**TEXT TO READ**
[Begin]
Tags: John Kitzhaber | Oregon | fiancee | marriage | immigrant | Dennis Richardson

The 'Other Candidate' in Oregon Gov. Race Now Gets Notice

By Monday, 13 October 2014 06:26 AM Current | Bio | Archive

With the sensational revelation last week that the fiancée of Oregon's Gov. John Kitzhaber was once married to provide an Ethiopian immigrant with U.S. citizenship (and thus broke U.S. immigration laws), Democrat Kitzhaber's bid for an unprecedented fourth term has suddenly been placed in even greater jeopardy than before what some Beaver State reporters are dubbing the "Cylvia Shocker."

"Cylvia" is Cylvia Hayes, who is living with and not married to the twice-divorced Kitzhaber but is nonetheless known as Oregon's "First Lady."
[End]
**TO DO**
- a) List every tag shown at the top of the Oregon governor's race article.
- b) Carry on writing the Oregon governor's race article from its last sentence.

**INFORMATION SUPPLIED**
[Begin]
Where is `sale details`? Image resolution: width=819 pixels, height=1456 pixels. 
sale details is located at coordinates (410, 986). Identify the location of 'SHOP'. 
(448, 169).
[End]
**RESULTS IN ORDER**
- a) John Kitzhaber, Oregon, fiancee, marriage, immigrant, Dennis Richardson

- b)
During a tearful press conference Thursday covered by such national outlets as Fox News and The New York Times, Hayes, 47, revealed that she had three, instead of her two known, marriages; that she married an 18-year-old Ethiopian immigrant in 2002 for $5,000 that she said she needed; and that she never lived with her "husband" or saw much of him after their marriage ended.

"Marriages of convenience" for money are illegal, but Hayes cannot be prosecuted because the statute of limitations has expired.

Kitzhaber and Hayes have been companions for 10 years, but both insist he found out about the secret marriage the way most other Oregonians did: from the Willamette Weekly, which broke the story earlier in the week.

In an exclusive interview with Newsmax, state Rep. Dennis Richardson, the Republican candidate who is now beginning to be noticed by the state and national press, addressed the revelation that has suddenly put the Oregon contest on the national political screen.

"This certainly should be an issue, because it is an indication of the character of my opponent," Richardson told us. "He is so focused on his fiancée that he's forgotten how to be a governor."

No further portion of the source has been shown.